GIVEN ENTRIES:
* begin *
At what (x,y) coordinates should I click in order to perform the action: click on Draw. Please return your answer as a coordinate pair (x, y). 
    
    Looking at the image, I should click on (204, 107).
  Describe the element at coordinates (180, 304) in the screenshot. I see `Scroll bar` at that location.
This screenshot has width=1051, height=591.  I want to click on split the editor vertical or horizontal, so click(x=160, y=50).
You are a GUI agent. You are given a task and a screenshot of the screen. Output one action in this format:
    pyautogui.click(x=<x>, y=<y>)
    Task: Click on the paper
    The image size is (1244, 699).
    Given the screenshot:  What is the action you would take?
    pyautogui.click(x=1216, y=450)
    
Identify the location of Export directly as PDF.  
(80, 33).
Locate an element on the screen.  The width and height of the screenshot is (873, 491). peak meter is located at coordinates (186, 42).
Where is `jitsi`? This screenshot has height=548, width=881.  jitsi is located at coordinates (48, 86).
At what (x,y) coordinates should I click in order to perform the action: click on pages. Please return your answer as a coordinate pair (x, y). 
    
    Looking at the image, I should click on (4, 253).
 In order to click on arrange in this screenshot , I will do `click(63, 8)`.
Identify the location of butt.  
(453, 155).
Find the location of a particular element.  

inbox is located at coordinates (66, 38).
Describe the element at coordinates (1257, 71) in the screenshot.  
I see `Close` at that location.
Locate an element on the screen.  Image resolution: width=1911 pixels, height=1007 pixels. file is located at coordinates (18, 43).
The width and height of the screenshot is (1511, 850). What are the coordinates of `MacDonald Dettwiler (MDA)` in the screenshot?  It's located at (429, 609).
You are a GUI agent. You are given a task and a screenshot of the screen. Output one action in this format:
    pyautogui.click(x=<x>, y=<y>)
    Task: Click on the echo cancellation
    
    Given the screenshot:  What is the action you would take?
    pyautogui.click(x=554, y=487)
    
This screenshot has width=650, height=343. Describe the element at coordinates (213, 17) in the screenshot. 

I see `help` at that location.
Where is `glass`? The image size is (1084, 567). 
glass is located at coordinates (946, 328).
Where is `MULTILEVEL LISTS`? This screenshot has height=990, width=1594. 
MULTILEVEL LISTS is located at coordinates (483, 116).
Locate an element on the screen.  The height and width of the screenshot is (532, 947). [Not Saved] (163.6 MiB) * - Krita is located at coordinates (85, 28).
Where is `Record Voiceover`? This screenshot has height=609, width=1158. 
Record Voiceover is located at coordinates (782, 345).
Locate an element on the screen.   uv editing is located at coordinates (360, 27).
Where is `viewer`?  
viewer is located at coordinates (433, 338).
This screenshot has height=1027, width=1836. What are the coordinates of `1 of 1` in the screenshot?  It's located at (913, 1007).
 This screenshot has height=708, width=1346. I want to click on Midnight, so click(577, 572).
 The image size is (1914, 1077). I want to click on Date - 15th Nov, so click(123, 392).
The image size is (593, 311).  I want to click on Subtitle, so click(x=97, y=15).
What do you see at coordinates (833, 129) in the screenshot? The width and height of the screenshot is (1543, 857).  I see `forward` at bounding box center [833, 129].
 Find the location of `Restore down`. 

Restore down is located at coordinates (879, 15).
* end *
TASK TO COMPLETE: Pick out every line of the material that contains the word "your", matching case exactly, and copy each one.

SOLUTION:
At what (x,y) coordinates should I click in order to perform the action: click on Draw. Please return your answer as a coordinate pair (x, y). 
At what (x,y) coordinates should I click in order to perform the action: click on pages. Please return your answer as a coordinate pair (x, y). 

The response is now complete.